Assignment - Nothing outside the range below should be printed. Output exactly the lines from the line with "Given: Open the" to the line with "The height and", both included.

-- Data for review follows --

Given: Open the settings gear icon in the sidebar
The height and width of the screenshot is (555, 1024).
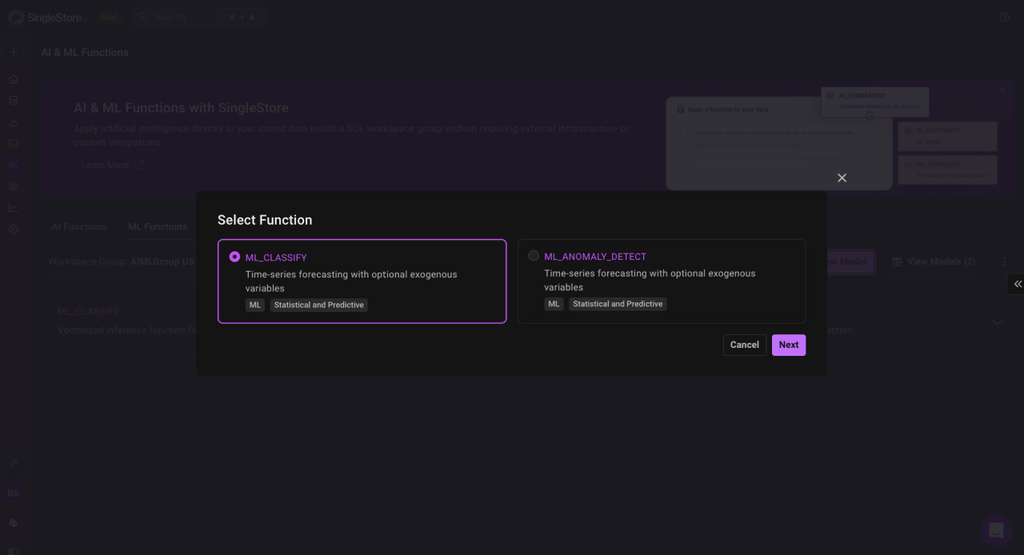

-- Data for review concluded --
-- Data for review follows --

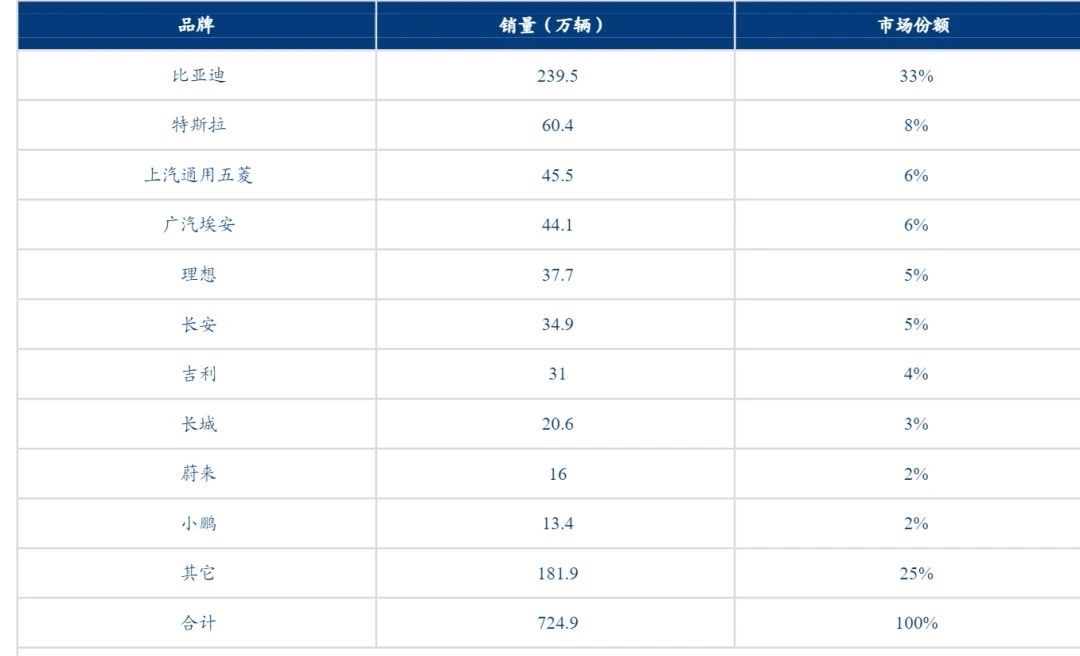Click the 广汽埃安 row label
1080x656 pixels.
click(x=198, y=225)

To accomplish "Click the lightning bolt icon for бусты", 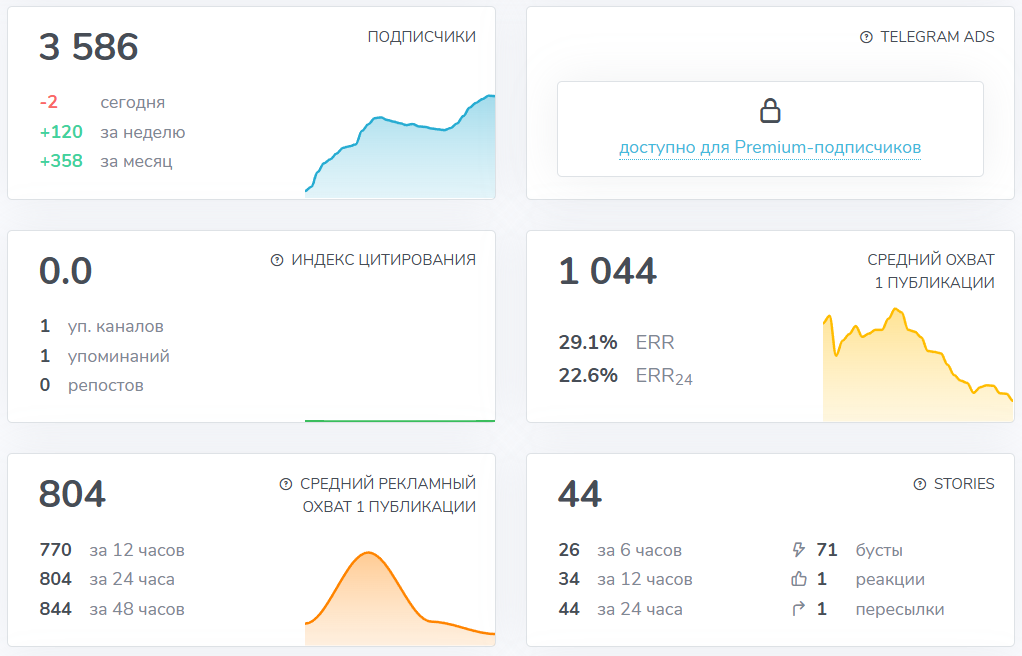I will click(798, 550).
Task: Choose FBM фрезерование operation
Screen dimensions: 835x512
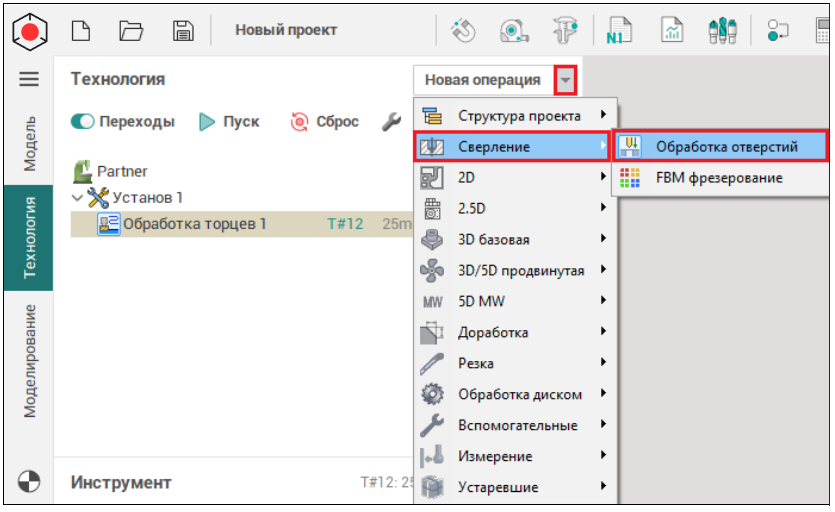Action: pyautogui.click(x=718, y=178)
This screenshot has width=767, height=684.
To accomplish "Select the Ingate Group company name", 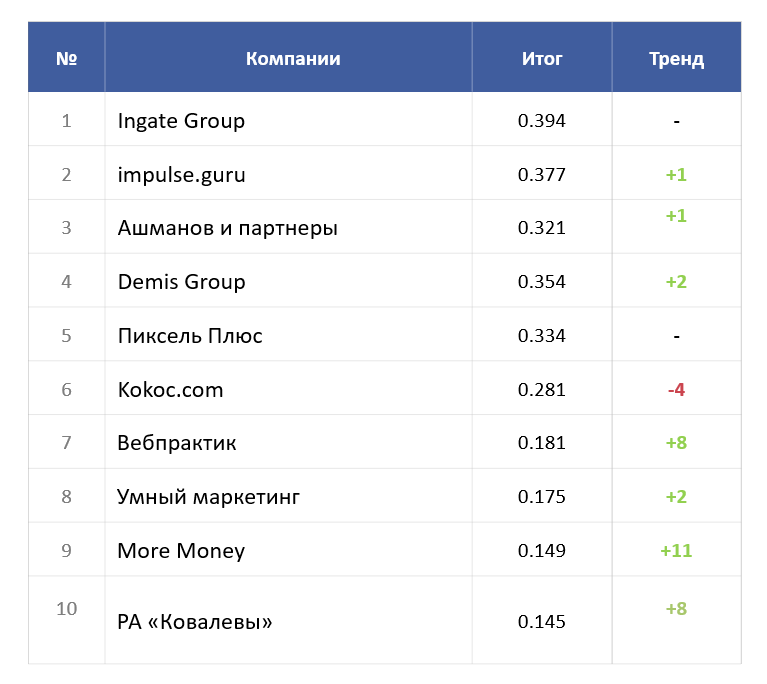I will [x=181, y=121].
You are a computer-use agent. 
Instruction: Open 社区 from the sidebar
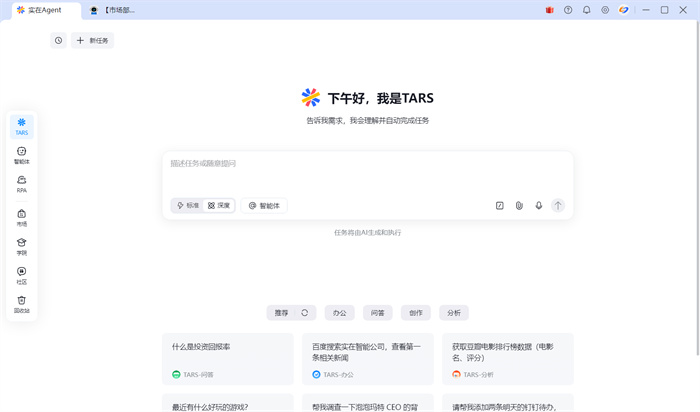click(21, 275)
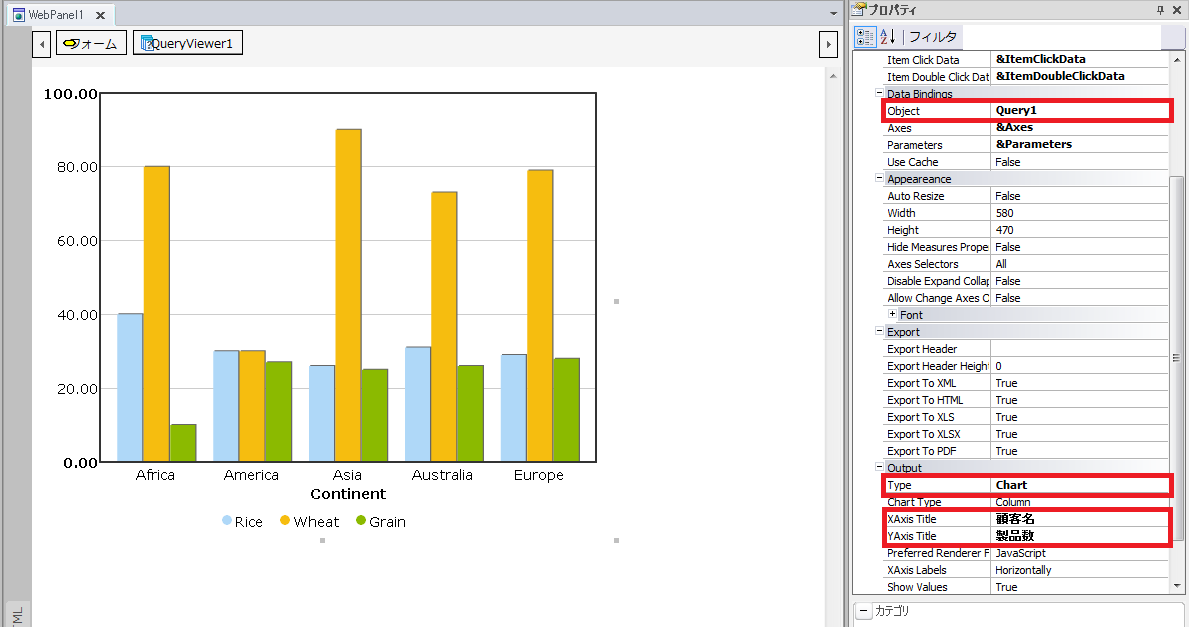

-- Data for review concluded --

Answer -
Given: Open the settings gear icon in the sidebar
The height and width of the screenshot is (555, 1024).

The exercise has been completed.